Segment Start: THE INPUT

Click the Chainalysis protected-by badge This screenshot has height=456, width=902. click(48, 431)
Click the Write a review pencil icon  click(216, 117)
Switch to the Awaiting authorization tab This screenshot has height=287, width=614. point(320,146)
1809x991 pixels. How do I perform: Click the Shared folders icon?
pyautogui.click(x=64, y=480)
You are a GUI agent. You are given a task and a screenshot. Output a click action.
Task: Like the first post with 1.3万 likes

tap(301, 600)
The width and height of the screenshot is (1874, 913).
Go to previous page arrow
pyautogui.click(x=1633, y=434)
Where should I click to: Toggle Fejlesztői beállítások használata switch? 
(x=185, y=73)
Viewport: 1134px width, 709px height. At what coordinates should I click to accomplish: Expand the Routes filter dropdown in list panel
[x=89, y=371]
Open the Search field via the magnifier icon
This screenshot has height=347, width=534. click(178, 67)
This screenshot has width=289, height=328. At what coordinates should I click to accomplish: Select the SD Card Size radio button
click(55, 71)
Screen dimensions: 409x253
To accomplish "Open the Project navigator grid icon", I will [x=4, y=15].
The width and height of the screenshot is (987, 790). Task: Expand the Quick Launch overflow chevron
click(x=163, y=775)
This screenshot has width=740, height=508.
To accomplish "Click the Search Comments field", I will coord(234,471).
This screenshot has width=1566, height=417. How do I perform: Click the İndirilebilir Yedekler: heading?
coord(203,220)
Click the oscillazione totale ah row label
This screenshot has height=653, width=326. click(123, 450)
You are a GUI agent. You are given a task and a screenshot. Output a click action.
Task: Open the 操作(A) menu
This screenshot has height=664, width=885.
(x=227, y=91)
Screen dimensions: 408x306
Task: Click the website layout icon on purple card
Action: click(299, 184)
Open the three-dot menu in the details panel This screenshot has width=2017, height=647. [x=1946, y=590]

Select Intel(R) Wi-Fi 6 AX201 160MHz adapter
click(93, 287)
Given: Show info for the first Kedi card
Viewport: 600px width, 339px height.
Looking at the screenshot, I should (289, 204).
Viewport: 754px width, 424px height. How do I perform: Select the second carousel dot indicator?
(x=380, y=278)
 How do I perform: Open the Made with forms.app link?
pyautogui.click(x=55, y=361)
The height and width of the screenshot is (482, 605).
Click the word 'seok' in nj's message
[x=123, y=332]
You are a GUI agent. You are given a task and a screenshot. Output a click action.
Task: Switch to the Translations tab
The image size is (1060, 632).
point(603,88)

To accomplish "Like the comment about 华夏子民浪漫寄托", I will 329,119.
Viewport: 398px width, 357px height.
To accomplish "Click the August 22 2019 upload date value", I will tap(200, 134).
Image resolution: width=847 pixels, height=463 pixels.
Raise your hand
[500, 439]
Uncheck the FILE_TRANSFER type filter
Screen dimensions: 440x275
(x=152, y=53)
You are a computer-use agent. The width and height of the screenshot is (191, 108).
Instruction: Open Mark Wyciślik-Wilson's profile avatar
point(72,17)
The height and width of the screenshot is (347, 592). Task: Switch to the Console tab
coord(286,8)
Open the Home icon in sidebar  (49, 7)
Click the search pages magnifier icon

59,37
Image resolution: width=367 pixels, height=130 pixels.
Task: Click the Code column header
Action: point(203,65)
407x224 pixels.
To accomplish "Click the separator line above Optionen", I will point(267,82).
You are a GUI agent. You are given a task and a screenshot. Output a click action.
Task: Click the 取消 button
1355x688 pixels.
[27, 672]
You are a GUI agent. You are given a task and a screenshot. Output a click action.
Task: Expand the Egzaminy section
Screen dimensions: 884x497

Segment End: THE INPUT

_PROBLEM STATEMENT:_ Retype each record, matching it exactly.

_REPLY:_
Click the Chainalysis protected-by badge This screenshot has height=456, width=902. click(48, 431)
Click the Write a review pencil icon  click(216, 117)
Switch to the Awaiting authorization tab This screenshot has height=287, width=614. point(320,146)
1809x991 pixels. How do I perform: Click the Shared folders icon?
pyautogui.click(x=64, y=480)
You are a GUI agent. You are given a task and a screenshot. Output a click action.
Task: Like the first post with 1.3万 likes

tap(301, 600)
The width and height of the screenshot is (1874, 913).
Go to previous page arrow
pyautogui.click(x=1633, y=434)
Where should I click to: Toggle Fejlesztői beállítások használata switch? 
(x=185, y=73)
Viewport: 1134px width, 709px height. At what coordinates should I click to accomplish: Expand the Routes filter dropdown in list panel
[x=89, y=371]
Open the Search field via the magnifier icon
This screenshot has height=347, width=534. click(178, 67)
This screenshot has width=289, height=328. At what coordinates should I click to accomplish: Select the SD Card Size radio button
click(55, 71)
Screen dimensions: 409x253
To accomplish "Open the Project navigator grid icon", I will [x=4, y=15].
The width and height of the screenshot is (987, 790). Task: Expand the Quick Launch overflow chevron
click(x=163, y=775)
This screenshot has width=740, height=508.
To accomplish "Click the Search Comments field", I will coord(234,471).
This screenshot has width=1566, height=417. How do I perform: Click the İndirilebilir Yedekler: heading?
coord(203,220)
Click the oscillazione totale ah row label
This screenshot has height=653, width=326. click(123, 450)
You are a GUI agent. You are given a task and a screenshot. Output a click action.
Task: Open the 操作(A) menu
This screenshot has height=664, width=885.
(x=227, y=91)
Screen dimensions: 408x306
Task: Click the website layout icon on purple card
Action: click(299, 184)
Open the three-dot menu in the details panel This screenshot has width=2017, height=647. [x=1946, y=590]

Select Intel(R) Wi-Fi 6 AX201 160MHz adapter
click(93, 287)
Given: Show info for the first Kedi card
Viewport: 600px width, 339px height.
Looking at the screenshot, I should (289, 204).
Viewport: 754px width, 424px height. How do I perform: Select the second carousel dot indicator?
(x=380, y=278)
 How do I perform: Open the Made with forms.app link?
pyautogui.click(x=55, y=361)
The height and width of the screenshot is (482, 605).
Click the word 'seok' in nj's message
[x=123, y=332]
You are a GUI agent. You are given a task and a screenshot. Output a click action.
Task: Switch to the Translations tab
The image size is (1060, 632).
point(603,88)

To accomplish "Like the comment about 华夏子民浪漫寄托", I will 329,119.
Viewport: 398px width, 357px height.
To accomplish "Click the August 22 2019 upload date value", I will tap(200, 134).
Image resolution: width=847 pixels, height=463 pixels.
Raise your hand
[500, 439]
Uncheck the FILE_TRANSFER type filter
Screen dimensions: 440x275
(x=152, y=53)
You are a computer-use agent. The width and height of the screenshot is (191, 108).
Instruction: Open Mark Wyciślik-Wilson's profile avatar
point(72,17)
The height and width of the screenshot is (347, 592). Task: Switch to the Console tab
coord(286,8)
Open the Home icon in sidebar  (49, 7)
Click the search pages magnifier icon

59,37
Image resolution: width=367 pixels, height=130 pixels.
Task: Click the Code column header
Action: point(203,65)
407x224 pixels.
To accomplish "Click the separator line above Optionen", I will point(267,82).
You are a GUI agent. You are given a task and a screenshot. Output a click action.
Task: Click the 取消 button
1355x688 pixels.
[27, 672]
You are a GUI agent. You are given a task and a screenshot. Output a click action.
Task: Expand the Egzaminy section
Screen dimensions: 884x497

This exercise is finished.